Saved data entries:
┌──

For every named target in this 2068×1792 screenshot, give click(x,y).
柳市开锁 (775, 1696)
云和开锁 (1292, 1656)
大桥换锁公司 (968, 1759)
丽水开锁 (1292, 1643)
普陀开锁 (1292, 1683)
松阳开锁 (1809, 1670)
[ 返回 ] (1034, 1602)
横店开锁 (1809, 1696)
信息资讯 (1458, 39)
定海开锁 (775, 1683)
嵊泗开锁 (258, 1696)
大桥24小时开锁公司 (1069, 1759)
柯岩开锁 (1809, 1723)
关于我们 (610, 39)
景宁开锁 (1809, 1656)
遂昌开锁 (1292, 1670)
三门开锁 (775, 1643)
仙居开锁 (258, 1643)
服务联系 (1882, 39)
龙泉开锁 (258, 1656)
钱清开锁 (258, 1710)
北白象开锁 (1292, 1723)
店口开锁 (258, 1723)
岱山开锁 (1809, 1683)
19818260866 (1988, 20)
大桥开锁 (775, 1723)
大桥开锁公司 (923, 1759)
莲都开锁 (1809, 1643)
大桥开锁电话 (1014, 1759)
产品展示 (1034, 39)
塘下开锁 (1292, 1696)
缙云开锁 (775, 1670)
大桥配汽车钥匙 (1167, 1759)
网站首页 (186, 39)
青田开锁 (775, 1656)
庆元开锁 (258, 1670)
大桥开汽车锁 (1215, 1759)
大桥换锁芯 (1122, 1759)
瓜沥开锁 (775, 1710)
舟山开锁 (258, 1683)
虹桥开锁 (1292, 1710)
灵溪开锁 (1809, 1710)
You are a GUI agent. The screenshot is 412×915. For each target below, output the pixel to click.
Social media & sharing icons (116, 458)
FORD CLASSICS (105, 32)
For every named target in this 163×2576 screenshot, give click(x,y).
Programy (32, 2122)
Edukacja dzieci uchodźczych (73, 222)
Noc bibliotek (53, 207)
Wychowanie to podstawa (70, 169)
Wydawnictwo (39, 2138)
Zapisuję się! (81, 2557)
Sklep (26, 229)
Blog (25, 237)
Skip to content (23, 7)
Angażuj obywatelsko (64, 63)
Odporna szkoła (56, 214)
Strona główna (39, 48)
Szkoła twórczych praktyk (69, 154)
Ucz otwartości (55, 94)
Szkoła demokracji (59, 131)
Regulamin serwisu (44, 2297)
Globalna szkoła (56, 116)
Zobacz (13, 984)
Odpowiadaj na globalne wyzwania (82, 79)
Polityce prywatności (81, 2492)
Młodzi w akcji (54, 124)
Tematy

└──

[Required work]
Output each record precisely as given.

[Answer for the task]
For every named target in this 2068×1792 screenshot, give click(x,y).
柳市开锁 (775, 1696)
云和开锁 (1292, 1656)
大桥换锁公司 (968, 1759)
丽水开锁 (1292, 1643)
普陀开锁 (1292, 1683)
松阳开锁 (1809, 1670)
[ 返回 ] (1034, 1602)
横店开锁 (1809, 1696)
信息资讯 (1458, 39)
定海开锁 (775, 1683)
嵊泗开锁 (258, 1696)
大桥24小时开锁公司 (1069, 1759)
柯岩开锁 (1809, 1723)
关于我们 (610, 39)
景宁开锁 (1809, 1656)
遂昌开锁 (1292, 1670)
三门开锁 (775, 1643)
仙居开锁 (258, 1643)
服务联系 (1882, 39)
龙泉开锁 (258, 1656)
钱清开锁 (258, 1710)
北白象开锁 (1292, 1723)
店口开锁 (258, 1723)
岱山开锁 (1809, 1683)
19818260866 (1988, 20)
大桥开锁 (775, 1723)
大桥开锁公司 (923, 1759)
莲都开锁 (1809, 1643)
大桥开锁电话 (1014, 1759)
产品展示 (1034, 39)
塘下开锁 (1292, 1696)
缙云开锁 (775, 1670)
大桥配汽车钥匙 (1167, 1759)
网站首页 (186, 39)
青田开锁 (775, 1656)
庆元开锁 (258, 1670)
大桥开汽车锁 (1215, 1759)
大桥换锁芯 (1122, 1759)
瓜沥开锁 (775, 1710)
舟山开锁 (258, 1683)
虹桥开锁 (1292, 1710)
灵溪开锁 (1809, 1710)
You are a GUI agent. The screenshot is 412×915. For each target below, output the pixel to click.
Social media & sharing icons (116, 458)
FORD CLASSICS (105, 32)
For every named target in this 163×2576 screenshot, give click(x,y).
Programy (32, 2122)
Edukacja dzieci uchodźczych (73, 222)
Noc bibliotek (53, 207)
Wychowanie to podstawa (70, 169)
Wydawnictwo (39, 2138)
Zapisuję się! (81, 2557)
Sklep (26, 229)
Blog (25, 237)
Skip to content (23, 7)
Angażuj obywatelsko (64, 63)
Odporna szkoła (56, 214)
Strona główna (39, 48)
Szkoła twórczych praktyk (69, 154)
Ucz otwartości (55, 94)
Szkoła demokracji (59, 131)
Regulamin serwisu (44, 2297)
Globalna szkoła (56, 116)
Zobacz (13, 984)
Odpowiadaj na globalne wyzwania (82, 79)
Polityce prywatności (81, 2492)
Młodzi w akcji (54, 124)
Tematy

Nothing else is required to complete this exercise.